"Road warrior" VPN client

I have a site-to-site VPN successfully deployed on IKEv2 using RSA cert authentication.

I’m currently using a 3rd party VPN server running on Windows for ‘dial-in’ VPN as I couldn’t get either the Microsoft or Mikrotik clients working properly. However I would prefer the VPN clients to connect directly to the router itself. There is only one LAN subnet that needs to be accessible to VPN clients and they should also use the Mikrotik for internet access (so no requirement for split tunnel).

I’ve looked at the Mikrotik Wiki on this and tried to replicate unsuccessfully in the past.
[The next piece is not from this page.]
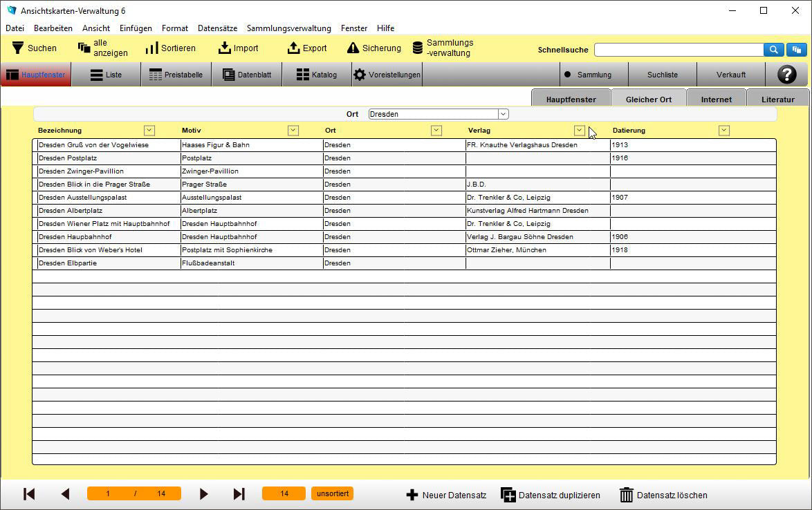Expand the Ort dropdown showing Dresden
The image size is (812, 510).
(504, 114)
For authentication, I’d ideally like to link with Active Directory credentials - I do have a RADIUS server running on my Windows environment.

Does anyone have a working config for this that they could give some pointers from?
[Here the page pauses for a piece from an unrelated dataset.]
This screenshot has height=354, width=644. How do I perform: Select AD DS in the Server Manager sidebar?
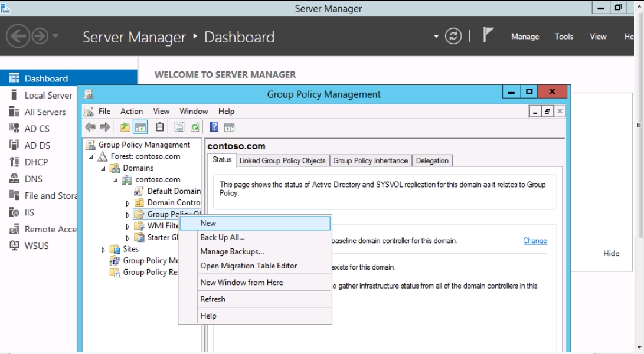[x=37, y=145]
The only resonable alternative on RouterOS for this is a SSTP VPN. It the most “SSL-VPN” like alternative. IPSec-based “road-warrior” VPN works bad with NAT and guest networks.

Client-wise it’s mixed:
Windows should have native support. Never tried
Linux and OSX - I have tried with pppd but no success. No GUI what so ever.

I think Mikrotik should spend at least some time to make a simple OS native application (like Cisco AnyConnect) that works well with RouterOS.